Problem to solve:
With "item" as the search word, show every line of the material that has it.

Extracted records:

————————

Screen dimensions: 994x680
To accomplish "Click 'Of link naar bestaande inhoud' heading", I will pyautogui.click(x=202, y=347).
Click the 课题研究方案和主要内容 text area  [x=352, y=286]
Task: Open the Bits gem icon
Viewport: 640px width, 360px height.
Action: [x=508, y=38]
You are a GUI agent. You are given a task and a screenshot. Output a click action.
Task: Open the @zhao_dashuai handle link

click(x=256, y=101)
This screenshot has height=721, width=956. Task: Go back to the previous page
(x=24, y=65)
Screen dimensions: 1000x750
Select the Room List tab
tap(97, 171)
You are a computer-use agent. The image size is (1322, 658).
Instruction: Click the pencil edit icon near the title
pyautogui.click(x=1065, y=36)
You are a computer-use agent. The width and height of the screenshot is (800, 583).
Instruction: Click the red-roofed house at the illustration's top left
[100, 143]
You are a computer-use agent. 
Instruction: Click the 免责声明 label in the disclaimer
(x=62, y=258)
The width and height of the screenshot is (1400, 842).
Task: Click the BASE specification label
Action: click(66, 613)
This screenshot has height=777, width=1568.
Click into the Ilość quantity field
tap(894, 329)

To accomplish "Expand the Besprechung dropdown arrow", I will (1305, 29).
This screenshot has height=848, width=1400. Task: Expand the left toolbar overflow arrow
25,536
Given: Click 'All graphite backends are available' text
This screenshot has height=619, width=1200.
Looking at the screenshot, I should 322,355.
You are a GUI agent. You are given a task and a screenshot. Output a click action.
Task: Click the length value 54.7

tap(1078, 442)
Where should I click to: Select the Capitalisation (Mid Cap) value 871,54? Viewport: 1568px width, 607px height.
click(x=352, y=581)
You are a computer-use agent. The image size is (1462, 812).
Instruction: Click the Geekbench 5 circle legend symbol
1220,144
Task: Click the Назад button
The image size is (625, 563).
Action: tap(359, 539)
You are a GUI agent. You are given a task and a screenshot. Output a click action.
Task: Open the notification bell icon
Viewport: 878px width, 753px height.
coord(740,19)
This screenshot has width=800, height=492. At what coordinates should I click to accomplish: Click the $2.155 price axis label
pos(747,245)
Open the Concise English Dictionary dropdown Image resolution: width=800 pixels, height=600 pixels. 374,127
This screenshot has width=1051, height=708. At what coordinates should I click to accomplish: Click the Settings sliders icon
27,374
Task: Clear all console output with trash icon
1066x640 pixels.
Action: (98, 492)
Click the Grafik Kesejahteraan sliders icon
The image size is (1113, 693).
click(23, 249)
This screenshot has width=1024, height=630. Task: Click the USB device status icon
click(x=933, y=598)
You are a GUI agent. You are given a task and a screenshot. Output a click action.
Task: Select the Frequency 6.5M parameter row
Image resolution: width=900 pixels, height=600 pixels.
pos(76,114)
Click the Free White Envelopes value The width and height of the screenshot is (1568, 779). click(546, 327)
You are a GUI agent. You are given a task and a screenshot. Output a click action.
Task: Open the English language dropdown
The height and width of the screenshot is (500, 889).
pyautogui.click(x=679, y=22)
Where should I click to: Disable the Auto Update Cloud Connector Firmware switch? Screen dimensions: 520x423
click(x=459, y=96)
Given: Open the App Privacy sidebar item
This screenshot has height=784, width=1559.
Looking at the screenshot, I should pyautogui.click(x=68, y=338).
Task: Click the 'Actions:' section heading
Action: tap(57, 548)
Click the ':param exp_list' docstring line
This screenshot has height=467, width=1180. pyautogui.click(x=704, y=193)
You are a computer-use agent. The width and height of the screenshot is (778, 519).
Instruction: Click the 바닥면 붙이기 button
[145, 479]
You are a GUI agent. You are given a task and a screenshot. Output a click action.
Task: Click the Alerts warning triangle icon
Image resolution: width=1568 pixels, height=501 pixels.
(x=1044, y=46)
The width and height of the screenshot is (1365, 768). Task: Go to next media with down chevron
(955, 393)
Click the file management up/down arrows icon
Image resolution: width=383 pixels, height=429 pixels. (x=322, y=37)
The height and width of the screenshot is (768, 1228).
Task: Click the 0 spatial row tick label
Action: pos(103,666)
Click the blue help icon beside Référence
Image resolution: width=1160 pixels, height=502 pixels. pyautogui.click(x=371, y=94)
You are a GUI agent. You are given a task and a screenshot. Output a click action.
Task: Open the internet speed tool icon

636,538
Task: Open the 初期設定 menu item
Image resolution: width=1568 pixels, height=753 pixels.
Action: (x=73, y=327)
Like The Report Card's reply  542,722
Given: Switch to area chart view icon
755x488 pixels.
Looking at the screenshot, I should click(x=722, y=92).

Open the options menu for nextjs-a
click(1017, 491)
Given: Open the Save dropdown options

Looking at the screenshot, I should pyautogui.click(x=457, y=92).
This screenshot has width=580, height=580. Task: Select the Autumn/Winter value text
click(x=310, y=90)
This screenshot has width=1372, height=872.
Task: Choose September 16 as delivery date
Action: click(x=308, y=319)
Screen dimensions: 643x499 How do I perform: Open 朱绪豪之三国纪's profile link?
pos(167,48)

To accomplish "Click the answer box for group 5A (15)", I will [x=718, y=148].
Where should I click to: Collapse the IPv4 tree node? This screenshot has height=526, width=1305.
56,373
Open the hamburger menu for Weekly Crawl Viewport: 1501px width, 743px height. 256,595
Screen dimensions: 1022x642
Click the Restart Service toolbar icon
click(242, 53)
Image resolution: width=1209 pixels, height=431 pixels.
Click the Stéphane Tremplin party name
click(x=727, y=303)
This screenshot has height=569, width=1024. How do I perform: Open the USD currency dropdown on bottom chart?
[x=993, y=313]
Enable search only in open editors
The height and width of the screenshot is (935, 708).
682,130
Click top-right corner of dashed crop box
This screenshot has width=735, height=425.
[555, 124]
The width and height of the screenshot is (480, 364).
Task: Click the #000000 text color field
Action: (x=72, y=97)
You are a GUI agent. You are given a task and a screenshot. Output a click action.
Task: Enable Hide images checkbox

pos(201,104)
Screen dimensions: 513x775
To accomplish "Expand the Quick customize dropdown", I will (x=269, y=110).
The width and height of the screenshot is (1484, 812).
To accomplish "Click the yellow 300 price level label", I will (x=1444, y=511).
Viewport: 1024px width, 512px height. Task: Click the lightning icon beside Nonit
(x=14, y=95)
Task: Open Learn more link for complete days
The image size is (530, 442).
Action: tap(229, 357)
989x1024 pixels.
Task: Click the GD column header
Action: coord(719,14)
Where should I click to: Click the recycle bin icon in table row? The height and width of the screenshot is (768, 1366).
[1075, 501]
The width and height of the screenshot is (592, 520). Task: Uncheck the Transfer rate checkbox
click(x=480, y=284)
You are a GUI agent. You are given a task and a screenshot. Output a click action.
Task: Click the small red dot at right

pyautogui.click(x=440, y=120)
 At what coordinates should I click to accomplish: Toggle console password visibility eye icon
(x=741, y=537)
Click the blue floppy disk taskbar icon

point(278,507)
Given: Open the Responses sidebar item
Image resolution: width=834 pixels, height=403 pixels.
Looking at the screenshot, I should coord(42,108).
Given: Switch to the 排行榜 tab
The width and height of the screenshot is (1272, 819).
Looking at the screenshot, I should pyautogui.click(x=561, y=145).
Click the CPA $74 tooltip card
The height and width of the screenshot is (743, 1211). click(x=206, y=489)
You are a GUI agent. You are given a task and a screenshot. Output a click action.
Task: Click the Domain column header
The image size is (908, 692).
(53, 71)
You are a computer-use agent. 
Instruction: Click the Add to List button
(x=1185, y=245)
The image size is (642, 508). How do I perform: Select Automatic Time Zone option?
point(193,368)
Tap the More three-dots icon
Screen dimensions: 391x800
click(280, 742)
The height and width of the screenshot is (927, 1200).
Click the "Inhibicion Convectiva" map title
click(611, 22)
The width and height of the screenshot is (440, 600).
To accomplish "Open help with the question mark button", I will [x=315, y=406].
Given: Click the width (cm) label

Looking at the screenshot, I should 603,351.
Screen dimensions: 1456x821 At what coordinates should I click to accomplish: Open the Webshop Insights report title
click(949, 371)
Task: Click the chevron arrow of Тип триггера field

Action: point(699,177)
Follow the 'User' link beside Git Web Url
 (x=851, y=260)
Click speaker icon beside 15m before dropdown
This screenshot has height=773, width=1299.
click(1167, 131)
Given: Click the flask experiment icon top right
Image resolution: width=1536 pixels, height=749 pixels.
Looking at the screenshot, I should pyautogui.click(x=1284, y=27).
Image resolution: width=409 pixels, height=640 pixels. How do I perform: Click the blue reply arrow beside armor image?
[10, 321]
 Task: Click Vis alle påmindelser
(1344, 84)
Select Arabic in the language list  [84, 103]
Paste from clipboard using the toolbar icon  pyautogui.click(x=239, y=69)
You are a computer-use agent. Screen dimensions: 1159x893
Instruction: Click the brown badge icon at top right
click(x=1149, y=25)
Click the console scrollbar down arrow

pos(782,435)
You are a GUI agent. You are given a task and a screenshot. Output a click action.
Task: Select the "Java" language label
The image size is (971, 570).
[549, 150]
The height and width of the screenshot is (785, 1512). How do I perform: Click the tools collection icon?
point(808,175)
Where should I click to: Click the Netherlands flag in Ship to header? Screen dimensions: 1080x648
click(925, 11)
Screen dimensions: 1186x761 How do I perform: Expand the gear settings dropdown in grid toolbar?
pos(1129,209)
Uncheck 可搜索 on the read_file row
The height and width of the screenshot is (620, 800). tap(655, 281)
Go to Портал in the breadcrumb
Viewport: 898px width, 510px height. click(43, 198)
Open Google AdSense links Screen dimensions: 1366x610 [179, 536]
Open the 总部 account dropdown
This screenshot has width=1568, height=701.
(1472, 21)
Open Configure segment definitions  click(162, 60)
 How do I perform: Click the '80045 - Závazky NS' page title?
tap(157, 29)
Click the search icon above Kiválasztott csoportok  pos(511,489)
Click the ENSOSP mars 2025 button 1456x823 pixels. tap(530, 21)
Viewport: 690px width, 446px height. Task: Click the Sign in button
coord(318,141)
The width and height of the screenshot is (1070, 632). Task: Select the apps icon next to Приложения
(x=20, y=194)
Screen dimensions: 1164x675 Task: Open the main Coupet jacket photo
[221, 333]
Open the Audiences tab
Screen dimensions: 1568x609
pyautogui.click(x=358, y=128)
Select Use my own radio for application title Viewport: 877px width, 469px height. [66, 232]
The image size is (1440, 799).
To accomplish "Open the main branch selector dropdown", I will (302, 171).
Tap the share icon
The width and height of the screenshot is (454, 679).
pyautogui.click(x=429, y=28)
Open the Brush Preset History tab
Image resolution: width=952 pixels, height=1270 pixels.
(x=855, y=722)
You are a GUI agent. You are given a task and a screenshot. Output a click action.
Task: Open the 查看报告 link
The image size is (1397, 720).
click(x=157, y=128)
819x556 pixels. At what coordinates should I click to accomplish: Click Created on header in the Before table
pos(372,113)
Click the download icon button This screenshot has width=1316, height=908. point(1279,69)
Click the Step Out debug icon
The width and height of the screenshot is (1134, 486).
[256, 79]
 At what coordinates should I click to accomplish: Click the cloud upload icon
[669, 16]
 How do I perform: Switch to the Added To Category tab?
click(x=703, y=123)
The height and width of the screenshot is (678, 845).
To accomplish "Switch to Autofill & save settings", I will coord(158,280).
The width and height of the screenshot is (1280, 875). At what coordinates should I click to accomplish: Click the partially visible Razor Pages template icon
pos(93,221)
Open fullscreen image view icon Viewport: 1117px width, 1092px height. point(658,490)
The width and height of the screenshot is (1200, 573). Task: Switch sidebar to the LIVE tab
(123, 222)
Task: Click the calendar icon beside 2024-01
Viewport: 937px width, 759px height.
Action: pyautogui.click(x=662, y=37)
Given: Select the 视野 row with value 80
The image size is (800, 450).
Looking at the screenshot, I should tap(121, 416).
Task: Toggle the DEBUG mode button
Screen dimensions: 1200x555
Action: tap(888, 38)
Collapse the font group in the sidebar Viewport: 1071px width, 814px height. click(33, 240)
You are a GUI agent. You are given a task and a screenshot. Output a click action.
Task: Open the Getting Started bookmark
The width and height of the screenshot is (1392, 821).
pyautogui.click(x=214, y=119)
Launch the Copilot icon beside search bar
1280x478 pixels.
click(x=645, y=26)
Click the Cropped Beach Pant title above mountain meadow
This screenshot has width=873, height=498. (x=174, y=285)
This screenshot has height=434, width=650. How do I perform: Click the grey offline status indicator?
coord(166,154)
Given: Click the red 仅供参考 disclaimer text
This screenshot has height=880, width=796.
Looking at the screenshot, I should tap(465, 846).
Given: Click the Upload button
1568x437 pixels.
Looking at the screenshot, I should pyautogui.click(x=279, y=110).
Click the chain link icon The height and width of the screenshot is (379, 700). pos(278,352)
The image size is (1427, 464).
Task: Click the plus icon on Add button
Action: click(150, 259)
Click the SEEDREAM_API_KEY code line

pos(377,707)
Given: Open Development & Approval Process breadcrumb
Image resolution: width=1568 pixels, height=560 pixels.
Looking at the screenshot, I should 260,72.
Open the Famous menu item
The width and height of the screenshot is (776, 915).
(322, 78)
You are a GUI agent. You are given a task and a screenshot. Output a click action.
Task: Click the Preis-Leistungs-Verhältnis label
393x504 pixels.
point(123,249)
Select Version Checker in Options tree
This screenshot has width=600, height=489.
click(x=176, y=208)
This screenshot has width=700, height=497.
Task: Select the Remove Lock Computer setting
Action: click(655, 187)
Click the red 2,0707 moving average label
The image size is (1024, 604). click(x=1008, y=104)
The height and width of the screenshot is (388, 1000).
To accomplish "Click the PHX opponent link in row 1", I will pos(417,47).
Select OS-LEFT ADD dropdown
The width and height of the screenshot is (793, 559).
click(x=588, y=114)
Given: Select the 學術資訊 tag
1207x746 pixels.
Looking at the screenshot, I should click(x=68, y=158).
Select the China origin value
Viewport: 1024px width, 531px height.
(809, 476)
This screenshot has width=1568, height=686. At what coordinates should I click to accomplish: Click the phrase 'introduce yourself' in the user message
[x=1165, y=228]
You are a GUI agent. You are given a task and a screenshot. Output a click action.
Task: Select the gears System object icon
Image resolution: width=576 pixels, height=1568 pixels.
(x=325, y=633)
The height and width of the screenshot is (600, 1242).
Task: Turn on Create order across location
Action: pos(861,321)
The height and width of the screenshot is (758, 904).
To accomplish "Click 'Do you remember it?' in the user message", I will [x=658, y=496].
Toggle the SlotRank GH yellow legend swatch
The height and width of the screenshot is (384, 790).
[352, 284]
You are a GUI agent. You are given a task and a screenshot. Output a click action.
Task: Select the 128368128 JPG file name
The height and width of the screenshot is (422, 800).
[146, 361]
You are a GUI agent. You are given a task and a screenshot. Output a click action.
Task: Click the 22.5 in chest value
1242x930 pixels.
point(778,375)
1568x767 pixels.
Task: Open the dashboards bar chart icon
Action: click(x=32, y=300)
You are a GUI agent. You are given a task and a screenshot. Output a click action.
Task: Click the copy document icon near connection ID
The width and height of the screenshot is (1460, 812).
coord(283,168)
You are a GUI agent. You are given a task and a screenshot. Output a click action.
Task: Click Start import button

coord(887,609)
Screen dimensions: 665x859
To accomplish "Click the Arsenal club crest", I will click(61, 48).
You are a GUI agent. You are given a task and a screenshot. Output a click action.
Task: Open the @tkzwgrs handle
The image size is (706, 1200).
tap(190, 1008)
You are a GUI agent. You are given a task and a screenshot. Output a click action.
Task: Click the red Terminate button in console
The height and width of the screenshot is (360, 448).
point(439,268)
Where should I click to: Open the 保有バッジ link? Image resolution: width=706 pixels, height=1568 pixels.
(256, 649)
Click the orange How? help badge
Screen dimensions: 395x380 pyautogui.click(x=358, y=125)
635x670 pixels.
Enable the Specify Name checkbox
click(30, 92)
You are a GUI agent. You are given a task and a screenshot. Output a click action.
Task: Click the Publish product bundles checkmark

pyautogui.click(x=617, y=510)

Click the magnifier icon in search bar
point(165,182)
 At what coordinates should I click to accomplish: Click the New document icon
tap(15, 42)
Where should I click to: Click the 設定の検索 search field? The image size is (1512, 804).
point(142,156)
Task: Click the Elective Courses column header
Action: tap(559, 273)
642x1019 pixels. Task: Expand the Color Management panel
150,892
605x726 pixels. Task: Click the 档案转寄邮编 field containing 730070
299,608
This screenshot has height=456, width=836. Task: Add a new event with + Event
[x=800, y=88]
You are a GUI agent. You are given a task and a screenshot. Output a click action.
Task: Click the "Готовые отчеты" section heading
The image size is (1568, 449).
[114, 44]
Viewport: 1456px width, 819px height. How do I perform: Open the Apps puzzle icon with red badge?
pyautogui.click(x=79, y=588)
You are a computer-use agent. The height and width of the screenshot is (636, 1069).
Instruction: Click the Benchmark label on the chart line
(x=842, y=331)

————————

Result for this exercise:
Given: Open the App Privacy sidebar item
Task: Open the 初期設定 menu item
Given: Open the Responses sidebar item
Open the Famous menu item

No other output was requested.